Extinction Rebellion protesters during an ‘artivism’ performance in Kalk Bay, Cape Town, on World Environment Day. The group wants a new Antarctic mining ban that can never be changed. (Photo: Ethan van Diemen)

This could potentially expose Antarctica to environmentally destructive extraction in a globally important natural reserve, the group says. Based on advice from the International Energy Agency, excavating new oil and gas would further retard lagging efforts to reduce CO2 emissions and keep the planet within liveable boundaries. Humanity had to limit global temperature rise to 1.5°C above pre-industrial levels. 

“We are calling on the delegates who are currently meeting in Finland to support this proposal to make any type of mining impossible – to close the door on that entirely. We want a ‘forever ban’ on mining in Antarctica,” Extinction Rebellion said, while posing as cynical oil executives on the Kalk Bay waterfront. 

The “artivism” performance – like the group’s other ongoing protests against Russia’s Antarctic activities this year – made international headlines this week. 

Together with 28 other South African groups, including Greenpeace volunteers in Cape Town, Extinction Rebellion has also sent a letter of demand to the South African government, asking it to block the passage of Russian ships involved in questionable activities, and to pursue a “forever ban”.

Cape Town mayor: ‘Privatise’ ports

Meanwhile, Cape Town mayor Geordin Hill-Lewis, also a member of the opposition, called for the privatisation of South African ports this week. He was speaking at Ports and Customs Week as well as Border Security Week, saying that privatisation was the answer to what he described as poorly managed port infrastructure by the national government. 

Although Hill-Lewis did not refer to Russian vessel activities during his privatisation call, earlier this year he expressed his frustration over the passage of Russian state vessels through Cape Town. 

“Russian state vessels should not be here,” Hill-Lewis told us. He happened to be relaunching the port city as an Antarctic gateway destination.  

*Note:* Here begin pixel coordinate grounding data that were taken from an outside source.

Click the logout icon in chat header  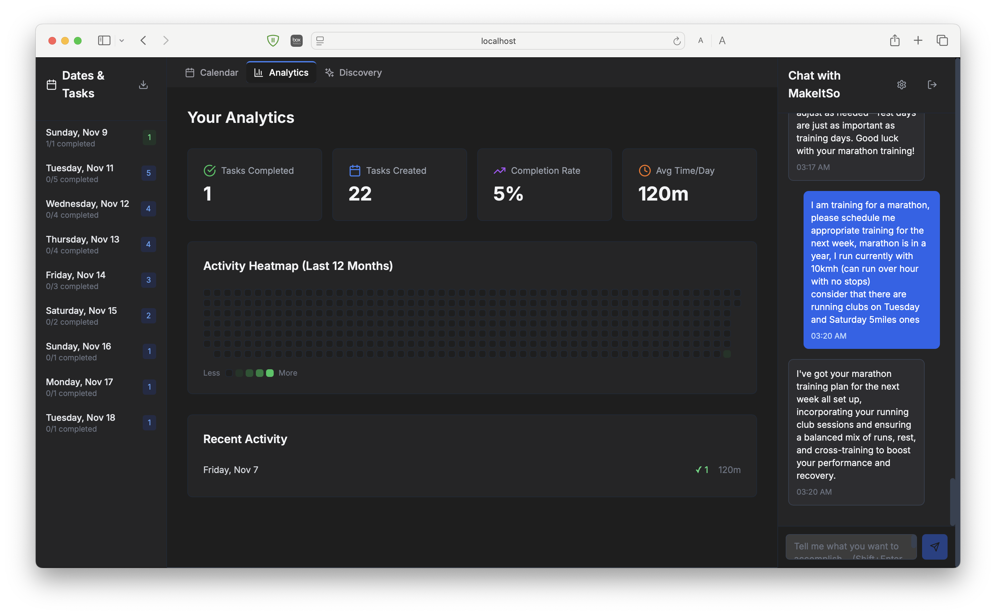click(932, 85)
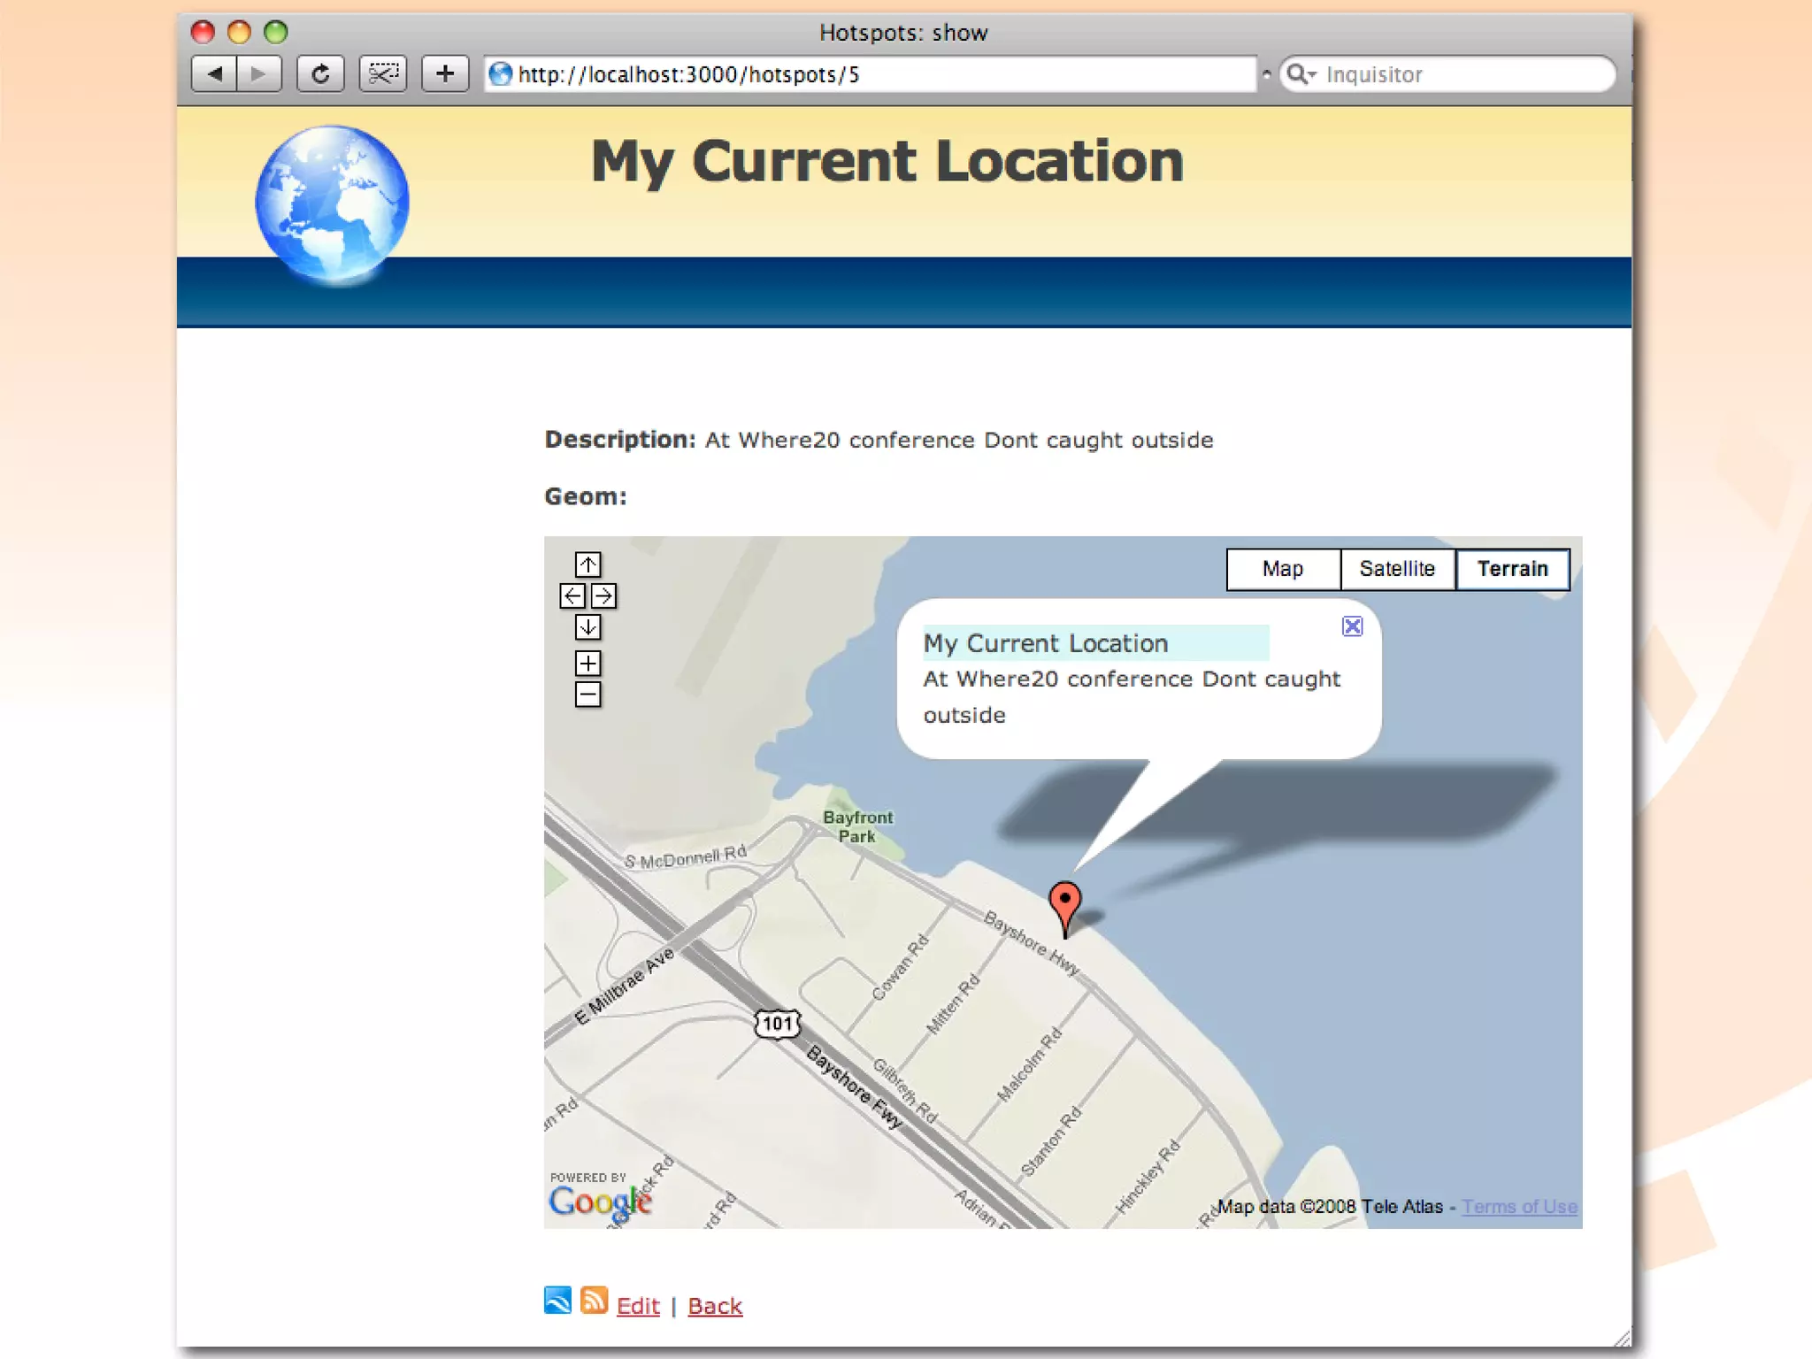Image resolution: width=1812 pixels, height=1359 pixels.
Task: Close the My Current Location info bubble
Action: [1352, 626]
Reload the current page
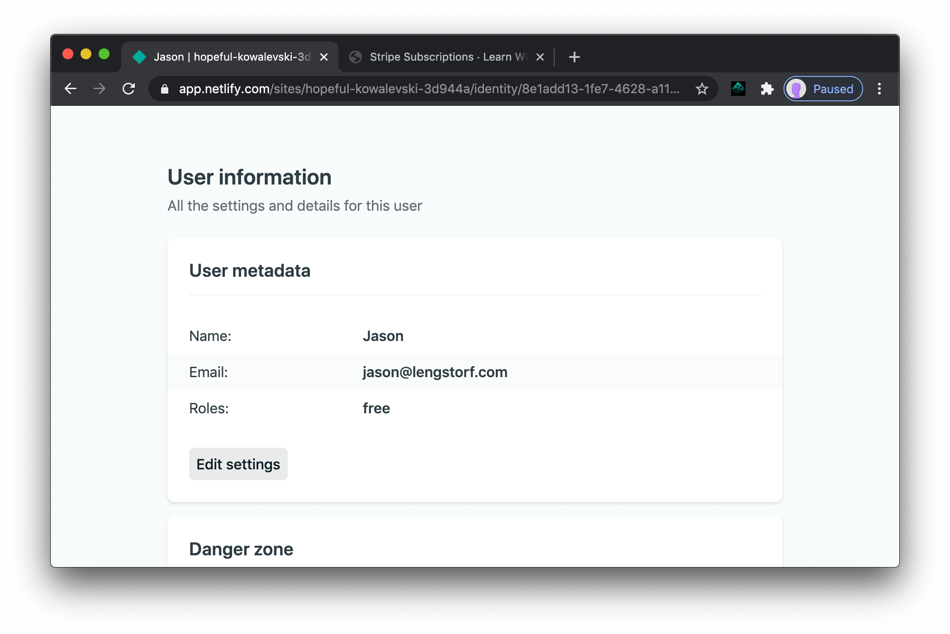The width and height of the screenshot is (950, 634). click(129, 89)

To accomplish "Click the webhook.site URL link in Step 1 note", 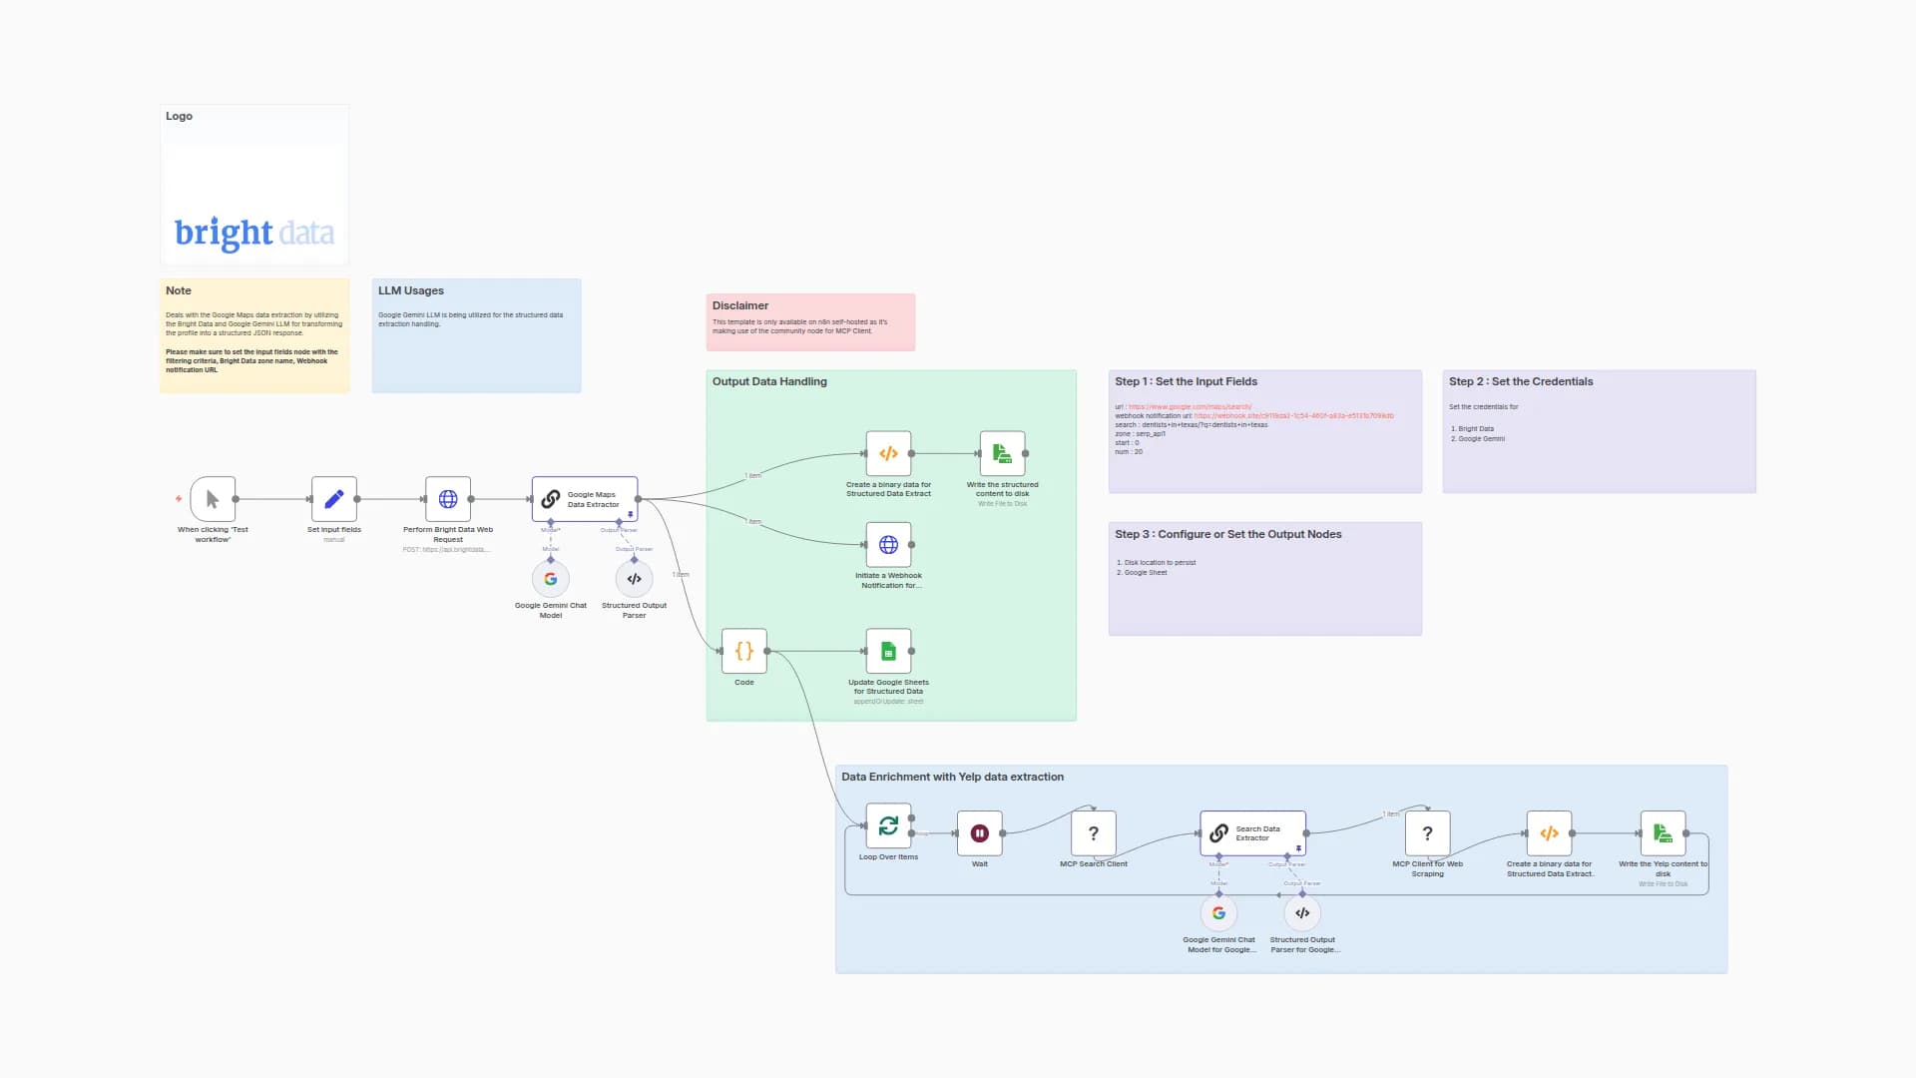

“All of these Russian war exercises, and the meetings with Russian government ministers, are a shameful moral disgrace,” said Hill-Lewis, but he said the ports “are managed by national government and therefore the City has no control over the vessels which dock there”.

Bryant added: “It is now essential that any evidence relating to illegal prospecting in the region be provided urgently so that action can be taken to prevent any illegal prospecting from taking place. The ban on prospecting in Antarctica has been in place since 1977 and no country should be exempt.”

For her part, Jortikka – Finland’s most senior polar official – told Daily Maverick that Antarctica’s existing ban laws appeared adequate but that she nevertheless expected the meeting to reaffirm them in the so-called Helsinki Declaration. This document would symbolise the outcomes of the historic treaty’s first-ever full-day session focused on climate change.

South Africa is ‘committed’ to Madrid Protocol

The South African delegation, present in Finland, did not join Russia in giving a standing ovation during the meeting’s opening ceremony for a youth climate activist. 

They have also declined the reporter’s request for an interview about issues discussed at the closed-door meeting, which only allowed Daily Maverick into the main event during the opening ceremony.

However, responding to our questions, acting communications director Peter Mbelengwa reiterated Creecy’s parliamentary replies. 

“The Department of Forestry, Fisheries and the Environment remains committed to upholding the environmental preservation and protection measures outlined in the treaty and its associated protocols,” said Mbelengwa. “We urge all signatory nations to maintain their dedication to this agreement and join us in striving for the long-term sustainability of this unique and fragile ecosystem.” DM

Tiara Walters is a full-time reporter for Daily Maverick’s Our Burning Planet unit. Walters’s travel to Helsinki has been made possible, in part, by the support of the Friedrich Naumann Foundation and the Finnish Embassy of South Africa.